**Testo scelto**
....

Un formidabile incentivo per comportamenti virtuosi tesi a accumulare ricchezza. La proprietà privata ha assunto una sacralità che la pone al riparo da ogni critica. Eppure gran parte delle costituzioni pongono tutt'ora precisi limiti alla sua diffusione.

Negli Stati uniti è stata emanata una legge per prorogare a settantacinque anni i diritti d'autore della Walt Disney, mentre la Corte federale ha consentito alla Pfizer Corporation di sfruttare alcuni beni comuni in nome dello sviluppo economico

In due precedenti scritti apparsi su queste pagine sono state descritte le trasformazioni soggettive ed oggettive della proprietà privata nell'attuale fase del capitalismo globale. Dal primo punto di vista, la trasformazione più rilevante è stata quella del passaggio dall'individuo proprietario (sovrano dei suoi beni) alla corporation proprietaria, a tal punto potente da contendere allo Stato la sovranità politica (il manifesto, 1/12/07). Dal secondo punto di vista, la cifra della trasformazione è stata quella di una smisurata crescita dei beni occupabili e riducibili alla logica proprietaria del mercato (il manifesto, 28/12/07). Si tratta ora di interrogarsi sul senso politico e giuridico di tali trasformazioni, di verificarne la compatibilità con il contenuto della Costituzione vigente oggi in Italia, per avviare una riflessione critica sulle strade da percorrere nell'elaborare un programma di riforma dotato di una qualche sostenibilità di lungo periodo.

....

**Materiale fornito**
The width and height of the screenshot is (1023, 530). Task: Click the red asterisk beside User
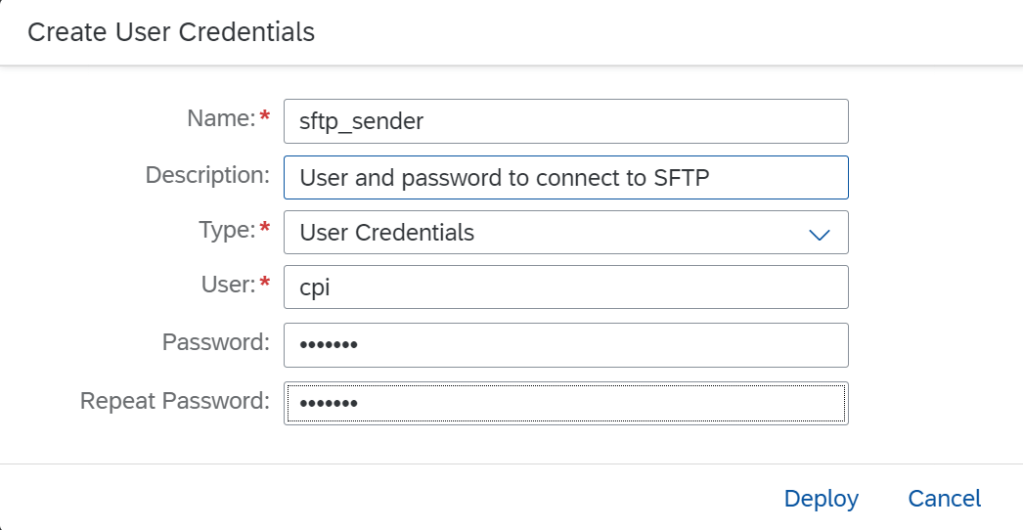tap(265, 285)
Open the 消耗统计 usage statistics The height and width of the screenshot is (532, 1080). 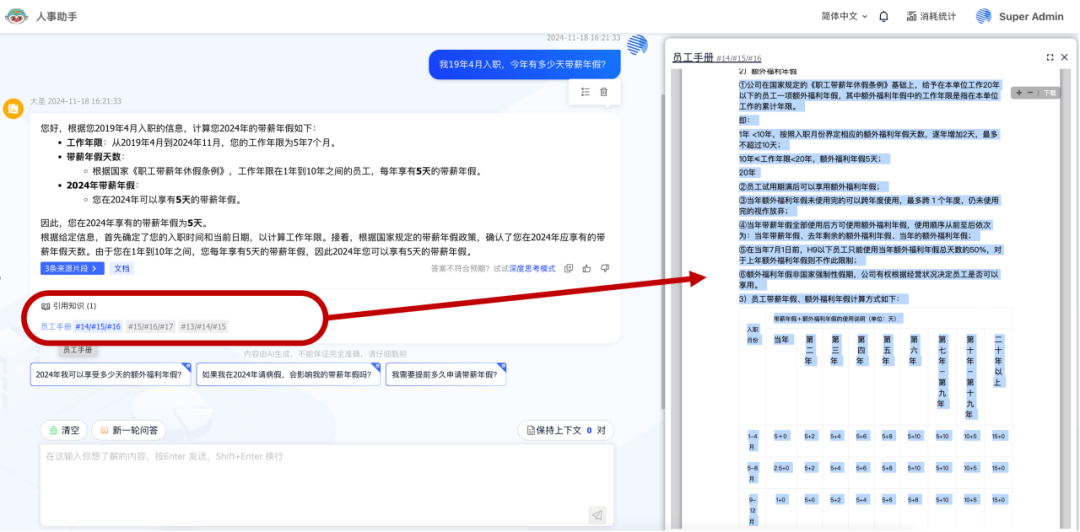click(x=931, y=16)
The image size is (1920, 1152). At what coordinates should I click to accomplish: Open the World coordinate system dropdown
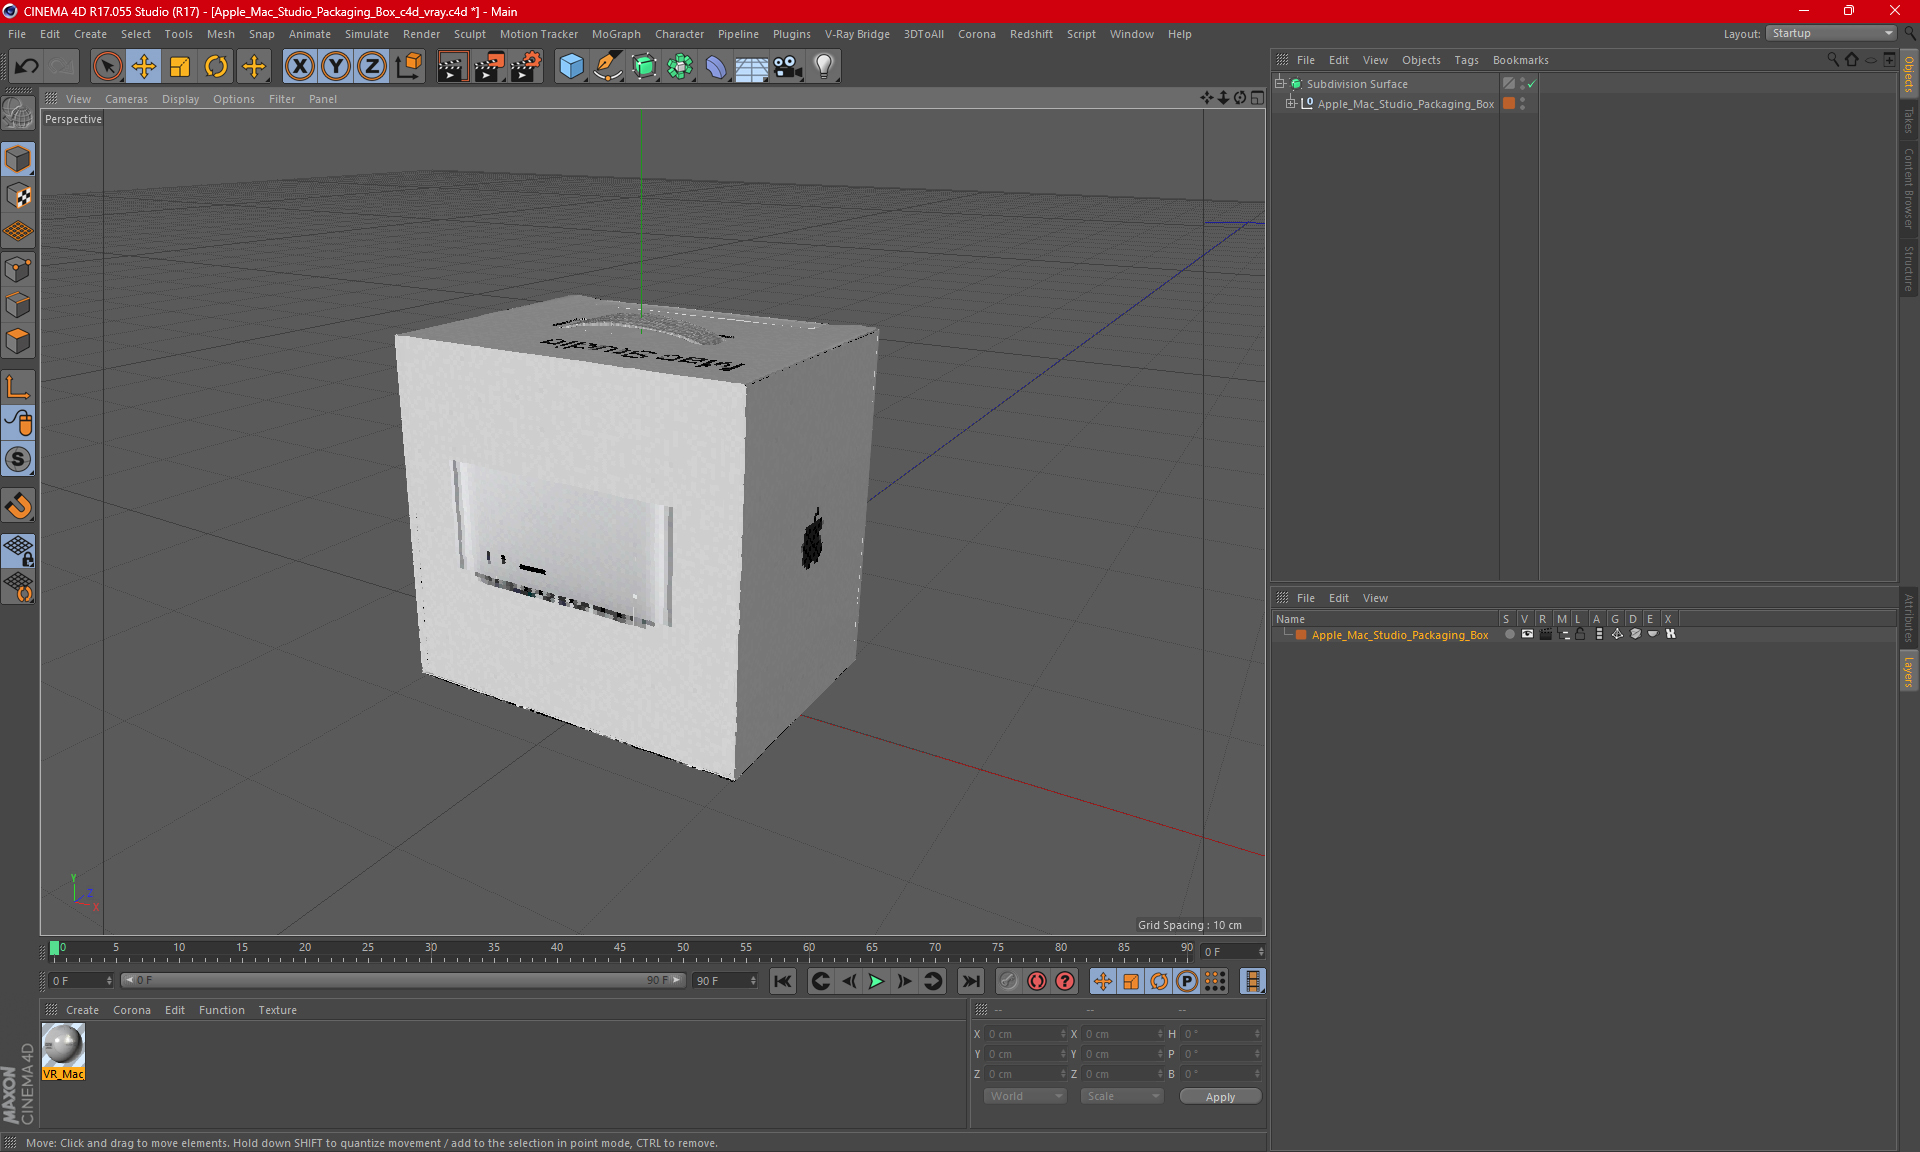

....

**Da svolgere**
1/ Nel testo sulla proprietà privata, fino a quanti anni una legge degli Stati Uniti ha prorogato i diritti d'autore della Walt Disney?
2/ Elencare tutti gli enti con nome proprio (aziende, organi giudiziari e giornali) citati nel testo sulla proprietà privata.
3/ Proseguire il testo sulla proprietà privata dal punto in cui si ferma.
Le righe riportate sopra sono materiale separato rispetto al testo.

**Soluzioni**
1/ Fino a settantacinque anni.

2/ Walt Disney, Corte federale, Pfizer Corporation, il manifesto.

3/
Sul ponte del Titanic

Difficile negare che le recenti trasformazioni della proprietà privata siano da considerarsi processi sociali che hanno lasciato una moltitudine di vinti accanto ad un esiguo numero di vincitori. Poiché tuttavia la storia viene narrata dai vincitori, è difficile sfuggire all'offuscamento generato dall'ideologia dominante da essi prodotta. Ne consegue che pochi programmi politici sarebbero destinati a più sicura sconfitta di quelli che dovessero attaccare il più amato e popolare fra i diritti patrimoniali dell'individuo. Si sprecano infatti le biblioteche volte ad elogiare il diritto dominicale, ed i toni apologetici, hanno nel corso dei secoli accreditato alla proprietà somme virtù, fra cui la capacità di stimolare il lavoro e la produttività, la difesa della libertà e della personalità umana, l'incentivo a comportamenti virtuosi di accumulo e risparmio in vista della trasmissione intergenerazionale delle ricchezze. Si è così prodotto uno spesso strato ideologico dietro al quale si è cementata l'alleanza fra piccola borghesia proprietaria e ceti privilegiati sempre più ricchi, i quali, tramite stili stravaganti di consumo e di ostentazione della ricchezza, dettano i modelli comportamentali che caratterizzano l'attuale danza collettiva sul ponte del Titanic.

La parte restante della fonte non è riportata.